_ACTIVITY:_ Find "You are a GUI", then copy its line and every later line of the entries exactly through the end, leaving all pictures out.

_DATA UNDER STUDY:_
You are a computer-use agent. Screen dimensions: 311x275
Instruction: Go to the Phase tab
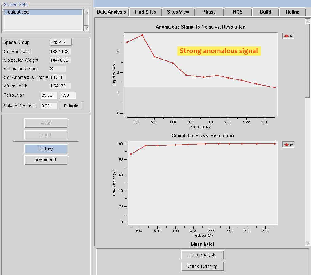209,12
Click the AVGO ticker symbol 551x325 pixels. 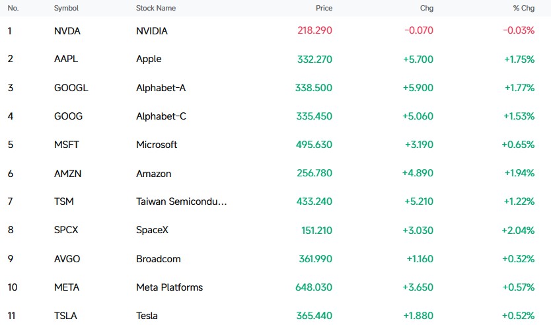point(67,259)
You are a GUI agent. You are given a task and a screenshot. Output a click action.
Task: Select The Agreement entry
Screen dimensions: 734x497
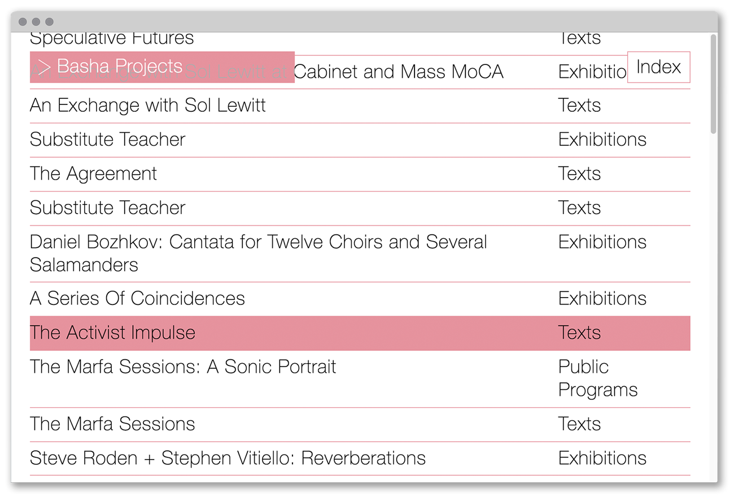point(94,173)
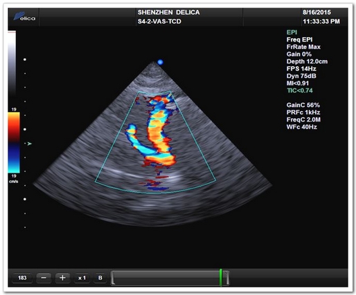Click the plus zoom-in button
This screenshot has width=356, height=295.
coord(62,278)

_ANSWER SECTION:_
You are a GUI agent. You are given a task and a screenshot. Output a click action.
Task: Select The Agreement entry
Screen dimensions: 734x497
point(94,173)
Click the plus zoom-in button
This screenshot has width=356, height=295.
coord(62,278)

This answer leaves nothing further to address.